One of the main findings for this comparison of operative and non-operative treatment in lateral compression fractures of the pelvis was that we could determine the factors displacement, injury severity and age as crucial for decision-making. Although both groups varied a lot, there was no difference between the short-term outcomes in-hospital mortality and complication rate. Within this small cohort, only the injury severity was identified as an independent risk factor for mortality. For comparison of long-term follow-up, Merle D’Aubigne and EQ. 5D-3 L scores were evaluated in a matched subgroup, showing no difference between the treatment groups.

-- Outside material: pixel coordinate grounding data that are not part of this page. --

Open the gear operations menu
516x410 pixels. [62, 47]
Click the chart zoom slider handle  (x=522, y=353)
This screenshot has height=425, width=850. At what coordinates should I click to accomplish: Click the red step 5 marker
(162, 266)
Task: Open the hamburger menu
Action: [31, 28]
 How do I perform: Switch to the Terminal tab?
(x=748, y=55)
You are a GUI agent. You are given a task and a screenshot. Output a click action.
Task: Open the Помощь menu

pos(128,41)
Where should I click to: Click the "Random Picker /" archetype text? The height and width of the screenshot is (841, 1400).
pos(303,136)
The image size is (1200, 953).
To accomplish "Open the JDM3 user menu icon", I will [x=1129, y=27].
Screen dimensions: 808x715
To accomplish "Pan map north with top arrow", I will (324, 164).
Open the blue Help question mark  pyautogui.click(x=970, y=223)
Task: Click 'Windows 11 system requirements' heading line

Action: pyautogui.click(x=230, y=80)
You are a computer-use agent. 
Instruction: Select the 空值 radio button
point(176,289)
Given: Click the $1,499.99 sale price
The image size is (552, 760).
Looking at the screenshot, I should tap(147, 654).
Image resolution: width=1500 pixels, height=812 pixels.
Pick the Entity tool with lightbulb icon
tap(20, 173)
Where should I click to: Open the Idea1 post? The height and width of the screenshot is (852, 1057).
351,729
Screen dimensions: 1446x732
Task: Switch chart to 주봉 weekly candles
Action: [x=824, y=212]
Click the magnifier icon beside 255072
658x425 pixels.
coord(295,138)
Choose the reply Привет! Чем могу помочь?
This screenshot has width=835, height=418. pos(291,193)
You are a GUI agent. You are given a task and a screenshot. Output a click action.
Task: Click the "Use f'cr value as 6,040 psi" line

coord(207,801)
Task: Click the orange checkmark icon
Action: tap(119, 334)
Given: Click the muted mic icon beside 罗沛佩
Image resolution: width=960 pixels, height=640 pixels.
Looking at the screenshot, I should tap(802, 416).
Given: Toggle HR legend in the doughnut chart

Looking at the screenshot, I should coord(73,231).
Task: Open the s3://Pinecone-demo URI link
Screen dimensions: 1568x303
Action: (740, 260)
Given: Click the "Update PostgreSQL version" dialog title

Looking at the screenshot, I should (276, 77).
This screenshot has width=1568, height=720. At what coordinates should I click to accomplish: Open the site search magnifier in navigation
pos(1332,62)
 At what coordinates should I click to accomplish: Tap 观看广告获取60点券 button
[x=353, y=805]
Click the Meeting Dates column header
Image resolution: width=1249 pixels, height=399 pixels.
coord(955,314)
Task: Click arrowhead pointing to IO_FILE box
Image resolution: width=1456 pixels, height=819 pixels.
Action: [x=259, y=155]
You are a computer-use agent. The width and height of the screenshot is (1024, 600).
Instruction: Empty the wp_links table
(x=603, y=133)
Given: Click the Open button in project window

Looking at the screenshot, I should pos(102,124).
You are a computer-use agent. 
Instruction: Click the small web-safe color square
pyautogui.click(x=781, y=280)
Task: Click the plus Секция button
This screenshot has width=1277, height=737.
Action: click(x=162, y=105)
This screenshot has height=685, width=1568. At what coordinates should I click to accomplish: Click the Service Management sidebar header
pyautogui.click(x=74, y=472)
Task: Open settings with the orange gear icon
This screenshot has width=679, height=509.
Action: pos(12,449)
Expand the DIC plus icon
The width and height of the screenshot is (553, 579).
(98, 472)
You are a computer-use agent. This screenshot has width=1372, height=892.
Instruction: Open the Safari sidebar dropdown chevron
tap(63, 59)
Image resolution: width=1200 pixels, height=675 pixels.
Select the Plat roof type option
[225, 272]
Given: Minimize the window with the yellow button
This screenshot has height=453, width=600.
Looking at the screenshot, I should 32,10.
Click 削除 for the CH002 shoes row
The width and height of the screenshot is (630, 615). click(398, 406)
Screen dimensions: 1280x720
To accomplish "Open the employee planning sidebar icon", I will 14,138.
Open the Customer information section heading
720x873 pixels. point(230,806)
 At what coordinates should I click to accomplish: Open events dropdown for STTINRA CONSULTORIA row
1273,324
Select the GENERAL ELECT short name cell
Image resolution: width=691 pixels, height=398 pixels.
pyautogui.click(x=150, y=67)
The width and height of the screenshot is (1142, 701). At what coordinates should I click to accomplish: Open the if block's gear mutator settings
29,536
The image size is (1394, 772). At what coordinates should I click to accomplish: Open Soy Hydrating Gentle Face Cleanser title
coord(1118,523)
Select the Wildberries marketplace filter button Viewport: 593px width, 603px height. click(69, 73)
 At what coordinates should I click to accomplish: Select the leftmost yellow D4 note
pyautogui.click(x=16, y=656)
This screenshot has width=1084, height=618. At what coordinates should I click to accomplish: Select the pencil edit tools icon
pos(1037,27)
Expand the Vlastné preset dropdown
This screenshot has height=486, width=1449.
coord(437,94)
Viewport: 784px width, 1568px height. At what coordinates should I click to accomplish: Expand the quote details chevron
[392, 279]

This data would indicate that neither short-term nor long-term results can be improved by surgical stabilization of type B2 fractures of the pelvis. However, this conclusion has a couple of limitations. Patients with injury characteristics usually requiring an operation such as disruption of the symphysis and complex injuries, including open fractures and injuries of internal organs, were excluded. Furthermore, the cohort represents only single-center data with a small number of patients. Despite, this is in accordance with other studies, which found no evidence that surgical stabilization of certain LC1 and LC2 pelvic fractures improved patients’ pain, decreased their use of analgesics, or improved time to mobilization [
15]. All these factors are considered to be decisive for mobilization [
14,
28]; and early physiotherapy is associated with less potential deadly complications. When looking a bit closer on the presented data for mortality, it becomes obvious that the rate ranges at the lower part of the expected interval, reflecting a rather stable injury and the exclusion of typically endangered patients. The mentioned bias of small numbers may be enhanced by this selection. Moreover, the relative frequency of dead was rather high in the conservatively treated group. A hidden possible positive effect of operative stabilization could be suspected as recently described in a much larger cohort [
9], which, however, focused on both B- and C-type fractures. The only identified independent risk factor for mortality in this cohort of B2 fractures was injury severity, which is in line with previous publications on pelvic fractures in general [
29‐
31]. Although we could identify parameters influencing decision-making for therapy, the presented data cannot answer, who should be operated, however, they are hypothesis generating. Why could it make sense to operate patients with a high ISS? They have other injuries besides a pelvic fracture, which is a problem with mobilization, especially when partial weight bearing is required. Fixation in this context provides more stability, resulting in less pain and increasing safety to prevent secondary displacement. To include maximal displacement of the posterior fracture component was proposed by several authors, suggesting that 5 mm might serve as a threshold for operative treatment [
27]. Apparently, the degree of displacement somehow influences decision-making, however, no clear cut-off value could be identified. In contrast, considering the percentile analysis, there is a large overlap between operatively and conservatively treated patients. This can be explained by various reasons. The relevance is dependent on the location, where the displacement is measured. If the fracture is not complete, the significance is probably limited. Furthermore, CT scanning is only a snap-shot, giving no further information about the ligaments and the periosteum, which might be intact considering the injury mechanism of a compression. Furthermore, age was identified as being decisive for the choice of therapy. With increasing age and osteoporosis, fractures occur more frequently following low energy trauma, which is associated with less displacement and a lower ISS [
32]. Therefore, this observation fits the conclusions made for the other criteria. A more pragmatic approach was recently suggested by Osterhoff et al., recommending operative stabilization only, if patients were not able to get mobilized [
33]. This can certainly be very helpful, however, it is also related to uncertainty, because it lacks clear guidelines. A possible solution to solve this dilemma could be the use of standardized protocols such as the de Morton Mobility Index (DEMMI) [
34] or the short physical performance battery (SPPB) [
35]. Considering the design of this study, which is based on a register, this parameter cannot be evaluated.
A limitation of the study is the registry-based approach, which allowed to use only the items primarily indicated in the database. Therefore, the fracture classification comprised only the systematics provided by AO/OTA and not by Young Burgess, which specifically addresses the problems associated with lateral compression-type injuries of the pelvic ring. This applies also to the component of the anterior pelvic ring. Here, only the nature of the pelvic ramus fractures could be analyzed but not the actual displacement. However, it was a consensus decision of the steering committee to skip the absolute distances because of lacking relevance. Moreover, the mechanism of injury was not documented. The follow-up included only 19 patients, which might not be representative for the whole population. This was caused by the fact that most patients did not match the criteria for pairing. Furthermore, some patients were simply not available for follow-up.